#### Data listing
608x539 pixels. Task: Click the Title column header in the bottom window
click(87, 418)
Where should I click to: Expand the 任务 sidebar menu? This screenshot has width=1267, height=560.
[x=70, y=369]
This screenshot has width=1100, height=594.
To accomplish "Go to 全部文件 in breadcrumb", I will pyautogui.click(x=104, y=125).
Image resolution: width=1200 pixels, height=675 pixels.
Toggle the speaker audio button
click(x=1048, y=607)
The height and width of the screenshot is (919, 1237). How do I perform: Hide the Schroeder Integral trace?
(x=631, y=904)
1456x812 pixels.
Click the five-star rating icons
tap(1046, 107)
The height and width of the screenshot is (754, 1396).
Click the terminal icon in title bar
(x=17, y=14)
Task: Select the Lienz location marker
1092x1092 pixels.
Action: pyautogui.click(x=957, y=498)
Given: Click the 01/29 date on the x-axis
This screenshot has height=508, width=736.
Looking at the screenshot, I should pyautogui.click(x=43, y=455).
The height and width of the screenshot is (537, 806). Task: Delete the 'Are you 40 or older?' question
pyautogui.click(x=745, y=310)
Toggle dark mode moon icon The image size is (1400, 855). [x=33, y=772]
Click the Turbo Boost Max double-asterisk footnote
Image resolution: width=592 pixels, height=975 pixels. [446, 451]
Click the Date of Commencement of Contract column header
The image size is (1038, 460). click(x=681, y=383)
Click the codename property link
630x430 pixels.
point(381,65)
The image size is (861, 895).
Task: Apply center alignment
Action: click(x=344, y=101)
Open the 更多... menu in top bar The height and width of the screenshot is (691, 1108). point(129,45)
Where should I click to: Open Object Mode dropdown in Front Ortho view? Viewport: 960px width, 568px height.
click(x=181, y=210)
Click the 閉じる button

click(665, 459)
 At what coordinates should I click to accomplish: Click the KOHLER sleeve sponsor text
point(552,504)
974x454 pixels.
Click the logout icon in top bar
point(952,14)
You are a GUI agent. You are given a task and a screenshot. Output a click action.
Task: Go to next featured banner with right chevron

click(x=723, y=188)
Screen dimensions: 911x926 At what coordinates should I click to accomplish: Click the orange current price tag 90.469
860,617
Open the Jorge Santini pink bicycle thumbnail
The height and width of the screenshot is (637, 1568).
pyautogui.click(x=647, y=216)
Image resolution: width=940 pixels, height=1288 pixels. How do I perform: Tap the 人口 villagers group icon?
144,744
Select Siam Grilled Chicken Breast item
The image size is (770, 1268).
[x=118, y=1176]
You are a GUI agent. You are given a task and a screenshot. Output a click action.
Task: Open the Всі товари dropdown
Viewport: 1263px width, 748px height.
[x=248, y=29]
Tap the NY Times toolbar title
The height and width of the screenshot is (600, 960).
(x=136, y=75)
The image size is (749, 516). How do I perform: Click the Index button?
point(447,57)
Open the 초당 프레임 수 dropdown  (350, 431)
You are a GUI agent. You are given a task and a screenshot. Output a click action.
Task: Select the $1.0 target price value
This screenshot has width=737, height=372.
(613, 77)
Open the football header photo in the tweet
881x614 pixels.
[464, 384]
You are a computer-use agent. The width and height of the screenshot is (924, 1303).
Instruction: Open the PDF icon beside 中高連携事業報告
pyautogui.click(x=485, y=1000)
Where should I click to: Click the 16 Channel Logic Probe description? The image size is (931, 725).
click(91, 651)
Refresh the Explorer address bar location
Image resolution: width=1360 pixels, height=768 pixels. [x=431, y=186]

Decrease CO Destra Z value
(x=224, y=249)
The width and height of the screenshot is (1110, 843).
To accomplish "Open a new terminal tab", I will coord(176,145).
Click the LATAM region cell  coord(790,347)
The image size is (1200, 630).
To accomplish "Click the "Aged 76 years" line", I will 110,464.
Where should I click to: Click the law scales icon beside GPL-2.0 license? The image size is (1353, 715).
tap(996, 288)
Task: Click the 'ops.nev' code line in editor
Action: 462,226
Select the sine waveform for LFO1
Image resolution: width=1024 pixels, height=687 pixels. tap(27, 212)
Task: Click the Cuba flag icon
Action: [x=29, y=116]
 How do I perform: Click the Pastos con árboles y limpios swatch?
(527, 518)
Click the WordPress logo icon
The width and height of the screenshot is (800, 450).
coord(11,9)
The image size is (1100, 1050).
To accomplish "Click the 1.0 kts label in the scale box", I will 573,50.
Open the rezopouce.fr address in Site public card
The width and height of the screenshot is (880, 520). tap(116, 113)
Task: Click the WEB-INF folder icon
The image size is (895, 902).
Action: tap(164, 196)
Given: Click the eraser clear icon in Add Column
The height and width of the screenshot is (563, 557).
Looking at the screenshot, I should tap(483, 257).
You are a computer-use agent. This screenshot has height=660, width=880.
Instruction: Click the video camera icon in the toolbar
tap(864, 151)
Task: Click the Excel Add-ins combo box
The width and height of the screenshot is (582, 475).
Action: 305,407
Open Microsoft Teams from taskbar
########
- **About this task**
Every entry above, from first to last, should be repeated exactly.

- **Output**
608x539 pixels. Task: Click the Title column header in the bottom window
click(87, 418)
Where should I click to: Expand the 任务 sidebar menu? This screenshot has width=1267, height=560.
[x=70, y=369]
This screenshot has width=1100, height=594.
To accomplish "Go to 全部文件 in breadcrumb", I will pyautogui.click(x=104, y=125).
Image resolution: width=1200 pixels, height=675 pixels.
Toggle the speaker audio button
click(x=1048, y=607)
The height and width of the screenshot is (919, 1237). How do I perform: Hide the Schroeder Integral trace?
(x=631, y=904)
1456x812 pixels.
Click the five-star rating icons
tap(1046, 107)
The height and width of the screenshot is (754, 1396).
Click the terminal icon in title bar
(x=17, y=14)
Task: Select the Lienz location marker
1092x1092 pixels.
Action: pyautogui.click(x=957, y=498)
Given: Click the 01/29 date on the x-axis
This screenshot has height=508, width=736.
Looking at the screenshot, I should pyautogui.click(x=43, y=455).
The height and width of the screenshot is (537, 806). Task: Delete the 'Are you 40 or older?' question
pyautogui.click(x=745, y=310)
Toggle dark mode moon icon The image size is (1400, 855). [x=33, y=772]
Click the Turbo Boost Max double-asterisk footnote
Image resolution: width=592 pixels, height=975 pixels. [446, 451]
Click the Date of Commencement of Contract column header
The image size is (1038, 460). click(x=681, y=383)
Click the codename property link
630x430 pixels.
point(381,65)
The image size is (861, 895).
Task: Apply center alignment
Action: click(x=344, y=101)
Open the 更多... menu in top bar The height and width of the screenshot is (691, 1108). point(129,45)
Where should I click to: Open Object Mode dropdown in Front Ortho view? Viewport: 960px width, 568px height.
click(x=181, y=210)
Click the 閉じる button

click(665, 459)
 At what coordinates should I click to accomplish: Click the KOHLER sleeve sponsor text
point(552,504)
974x454 pixels.
Click the logout icon in top bar
point(952,14)
You are a GUI agent. You are given a task and a screenshot. Output a click action.
Task: Go to next featured banner with right chevron

click(x=723, y=188)
Screen dimensions: 911x926 At what coordinates should I click to accomplish: Click the orange current price tag 90.469
860,617
Open the Jorge Santini pink bicycle thumbnail
The height and width of the screenshot is (637, 1568).
pyautogui.click(x=647, y=216)
Image resolution: width=940 pixels, height=1288 pixels. How do I perform: Tap the 人口 villagers group icon?
144,744
Select Siam Grilled Chicken Breast item
The image size is (770, 1268).
[x=118, y=1176]
You are a GUI agent. You are given a task and a screenshot. Output a click action.
Task: Open the Всі товари dropdown
Viewport: 1263px width, 748px height.
[x=248, y=29]
Tap the NY Times toolbar title
The height and width of the screenshot is (600, 960).
(x=136, y=75)
The image size is (749, 516). How do I perform: Click the Index button?
point(447,57)
Open the 초당 프레임 수 dropdown  (350, 431)
You are a GUI agent. You are given a task and a screenshot. Output a click action.
Task: Select the $1.0 target price value
This screenshot has width=737, height=372.
(613, 77)
Open the football header photo in the tweet
881x614 pixels.
[464, 384]
You are a computer-use agent. The width and height of the screenshot is (924, 1303).
Instruction: Open the PDF icon beside 中高連携事業報告
pyautogui.click(x=485, y=1000)
Where should I click to: Click the 16 Channel Logic Probe description? The image size is (931, 725).
click(91, 651)
Refresh the Explorer address bar location
Image resolution: width=1360 pixels, height=768 pixels. [x=431, y=186]

Decrease CO Destra Z value
(x=224, y=249)
The width and height of the screenshot is (1110, 843).
To accomplish "Open a new terminal tab", I will coord(176,145).
Click the LATAM region cell  coord(790,347)
The image size is (1200, 630).
To accomplish "Click the "Aged 76 years" line", I will 110,464.
Where should I click to: Click the law scales icon beside GPL-2.0 license? The image size is (1353, 715).
tap(996, 288)
Task: Click the 'ops.nev' code line in editor
Action: 462,226
Select the sine waveform for LFO1
Image resolution: width=1024 pixels, height=687 pixels. tap(27, 212)
Task: Click the Cuba flag icon
Action: [x=29, y=116]
 How do I perform: Click the Pastos con árboles y limpios swatch?
(527, 518)
Click the WordPress logo icon
The width and height of the screenshot is (800, 450).
coord(11,9)
The image size is (1100, 1050).
To accomplish "Click the 1.0 kts label in the scale box", I will 573,50.
Open the rezopouce.fr address in Site public card
The width and height of the screenshot is (880, 520). tap(116, 113)
Task: Click the WEB-INF folder icon
The image size is (895, 902).
Action: tap(164, 196)
Given: Click the eraser clear icon in Add Column
The height and width of the screenshot is (563, 557).
Looking at the screenshot, I should tap(483, 257).
You are a computer-use agent. This screenshot has height=660, width=880.
Instruction: Click the video camera icon in the toolbar
tap(864, 151)
Task: Click the Excel Add-ins combo box
The width and height of the screenshot is (582, 475).
Action: 305,407
Open Microsoft Teams from taskbar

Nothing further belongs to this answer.